What needs to be done | A single number is the answer: the count of lines in these records with "agent" in them.

Saved entries:
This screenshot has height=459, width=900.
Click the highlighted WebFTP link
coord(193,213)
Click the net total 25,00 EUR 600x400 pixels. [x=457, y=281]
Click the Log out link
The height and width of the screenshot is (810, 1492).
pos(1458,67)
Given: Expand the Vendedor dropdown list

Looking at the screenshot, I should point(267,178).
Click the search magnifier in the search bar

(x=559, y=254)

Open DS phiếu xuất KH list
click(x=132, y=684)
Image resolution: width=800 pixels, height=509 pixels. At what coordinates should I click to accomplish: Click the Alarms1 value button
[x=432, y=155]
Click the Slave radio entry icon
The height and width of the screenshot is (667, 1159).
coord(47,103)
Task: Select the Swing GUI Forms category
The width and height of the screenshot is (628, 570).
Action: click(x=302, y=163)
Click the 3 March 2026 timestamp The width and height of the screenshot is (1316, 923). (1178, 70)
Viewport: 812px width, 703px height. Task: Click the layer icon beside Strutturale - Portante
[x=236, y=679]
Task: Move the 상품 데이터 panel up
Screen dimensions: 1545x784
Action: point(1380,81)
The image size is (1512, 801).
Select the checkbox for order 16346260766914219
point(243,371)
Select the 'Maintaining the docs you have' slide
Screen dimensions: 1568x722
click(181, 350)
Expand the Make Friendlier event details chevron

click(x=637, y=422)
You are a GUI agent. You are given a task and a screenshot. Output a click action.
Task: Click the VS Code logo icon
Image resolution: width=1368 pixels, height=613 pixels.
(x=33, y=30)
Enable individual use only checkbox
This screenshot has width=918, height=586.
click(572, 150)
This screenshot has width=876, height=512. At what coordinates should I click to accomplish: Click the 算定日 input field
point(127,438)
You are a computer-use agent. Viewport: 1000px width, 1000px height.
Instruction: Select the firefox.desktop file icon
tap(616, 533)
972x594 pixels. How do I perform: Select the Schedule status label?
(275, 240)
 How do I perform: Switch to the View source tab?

Exercise answer | 2